**Text passage:**
** BEGIN **

SOCIAL STUDIES FACT CARDS
CALIFORNIA INDIANS
Copyright © by Toucan Valley Publications, Inc. | Source Citation

YUROK

Location: Northwestern California (Del Norte & Humboldt Counties)

Language: Algonquian family

Population:
1770 estimate:
2,500
1910 Census: 700

The Yurok had many customs that were like those of the native people of the northern Pacific Coast, along what is now Oregon, Washington and Vancouver Island.  The tools that they made were nicely finished and often decorated.  Money was very important; every person and every action had a measured value.  A rigid, detailed code of rights and laws covered everything in life.  These things set the Yurok apart from many other early  Californians.

SETTLEMENTS

Yurok villages were either along the Klamath River or on the shore of the ocean.  Land back in the hills away from the river or ocean was used only for hunting or gathering food and firewood.  The villages ranged in size from 3 to 24 houses. 

Not only did the villages have names, but the Yurok also named each house site.  These house site names were based on their size or location or something that happened there, such as narrow, trail descends, or where they prepared for dancing.  Property was owned by individuals.  Though individuals lived in groups, the villages had no government. 

The names that the Yurok used for each other were short phrases referring to where the person lived, such as old man at Wahsekw or proud one of Meta.  Instead of referring to places as north, south,  east or west, the Yurok thought in terms of  flowing water, saying downstream or upstream or across the stream.  The name Yurok meant downstream.

HOUSES

The Yurok house was built of redwood planks split from logs with wedges, and held together by squared poles tied with grapevines.  The walls were low.  The door was a round hole about two feet in diameter, located a few inches above ground level.

** END **

**Requirements:** Pick up the Yurok fact card after its last sentence and keep writing in the same style. The listing that follows comes from a separate, unrelated source.

**Records shown:**
** BEGIN **

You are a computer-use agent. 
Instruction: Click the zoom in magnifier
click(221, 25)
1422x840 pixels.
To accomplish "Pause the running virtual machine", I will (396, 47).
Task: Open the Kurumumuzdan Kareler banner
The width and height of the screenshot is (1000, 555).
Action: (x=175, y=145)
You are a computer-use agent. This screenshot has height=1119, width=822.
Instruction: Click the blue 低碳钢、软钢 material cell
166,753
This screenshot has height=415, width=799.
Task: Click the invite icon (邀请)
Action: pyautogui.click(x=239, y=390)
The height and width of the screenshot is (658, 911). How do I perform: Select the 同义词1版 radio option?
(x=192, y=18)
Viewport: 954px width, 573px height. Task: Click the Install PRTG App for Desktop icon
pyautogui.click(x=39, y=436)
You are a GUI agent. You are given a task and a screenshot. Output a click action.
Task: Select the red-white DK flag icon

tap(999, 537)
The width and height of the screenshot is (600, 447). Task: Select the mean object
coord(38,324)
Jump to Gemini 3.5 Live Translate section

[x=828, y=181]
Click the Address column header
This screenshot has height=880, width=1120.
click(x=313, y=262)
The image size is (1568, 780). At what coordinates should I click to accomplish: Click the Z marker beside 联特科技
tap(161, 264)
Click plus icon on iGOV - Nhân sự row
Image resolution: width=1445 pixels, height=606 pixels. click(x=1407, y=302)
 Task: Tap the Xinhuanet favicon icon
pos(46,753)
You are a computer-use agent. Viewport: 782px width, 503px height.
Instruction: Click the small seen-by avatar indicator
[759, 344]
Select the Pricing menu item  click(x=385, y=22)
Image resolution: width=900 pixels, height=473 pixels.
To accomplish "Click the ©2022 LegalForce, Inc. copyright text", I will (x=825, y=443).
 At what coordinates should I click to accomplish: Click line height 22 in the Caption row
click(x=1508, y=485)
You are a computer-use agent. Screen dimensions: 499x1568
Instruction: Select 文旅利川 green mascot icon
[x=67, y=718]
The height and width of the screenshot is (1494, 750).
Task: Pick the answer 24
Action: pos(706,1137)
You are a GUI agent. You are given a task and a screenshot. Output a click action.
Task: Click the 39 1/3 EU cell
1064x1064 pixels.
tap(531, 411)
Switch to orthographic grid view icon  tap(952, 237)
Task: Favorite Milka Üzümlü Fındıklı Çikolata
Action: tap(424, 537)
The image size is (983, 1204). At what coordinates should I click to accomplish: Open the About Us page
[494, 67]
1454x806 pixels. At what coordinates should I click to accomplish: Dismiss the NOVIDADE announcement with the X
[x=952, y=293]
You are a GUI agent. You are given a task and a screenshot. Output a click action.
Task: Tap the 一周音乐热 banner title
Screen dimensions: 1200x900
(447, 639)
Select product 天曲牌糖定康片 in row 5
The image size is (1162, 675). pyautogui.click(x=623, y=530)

** END **

**Result:**
Inside the house, a pit several feet deep was dug, leaving a wide shelf around the room.  People used a notched log ladder to climb down inside.  In a fire pit in the center, food was cooked by hanging it on poles over the fire.  The women and children worked, ate, and slept here.  Utensils and baskets for food were stored on the wide shelf.

Each village had several sweathouses, smaller than the family houses and dug out inside to about four feet below the ground.  A fire of fir branches heated the sweathouse with thick smoke.  Each sweathouse had seven sleeping places where men and boys slept, except when the weather was very warm.

FOOD

Acorns were the main food of the Yurok, with fish (mostly salmon) also important to them.  Deer were plentiful, and were caught with snares.  Bulbs were dug in early summer, and  seeds were gathered.  Salt was furnished by a seaweed which was dried in round blackish cakes.  When a whale was washed up on the shore, the Yurok dried the flesh.  They prized whale meat above all other food, but they never hunted whales.

The Yurok used nets as well as harpoons for fishing.  Nets were made of string rolled from fibers of a leaf.  The salmon harpoon had a slender shaft over 20 feet long, with barbs of bone or horn.

CLOTHING

The Yurok used deerskins to make clothes.  Young men usually folded a deerskin around their hips.  Older men were apt to wear nothing.  Women wore bark skirts or deerskin aprons slit into fringes, and a small round cap woven like a basket.  Women often decorated their dresses with shells and seeds.  In cold weather, both men and women put blankets of deerskin over their shoulders.  The people used moccasins made of deerskin only when going on  long walks.  When the men went into the hills in winter to hunt, they made snowshoes from branches and grapevines.  They also wore short buckskin leggings for warmth.

The chins of Yurok women were tattooed with three stripes, so broad that they covered almost the entire chin, going down from the corners of the mouth.

TOOLS

Baskets made by the Yuroks were finely done by the method called twining.  New slender hazel and willow branches were used for the vertical supports of the basket; split roots of pine, redwood, or spruce were woven around the hazel branches.  Decoration was done with strands of beargrass or fern stems, and red dye made from alder bark.  Baskets were used for gathering, cooking, and storing food.  Baskets for carrying things (burden baskets) were cone-shaped and hung across the shoulders from a strap over the forehead.  Babies were carried in baskets made from hazel sticks.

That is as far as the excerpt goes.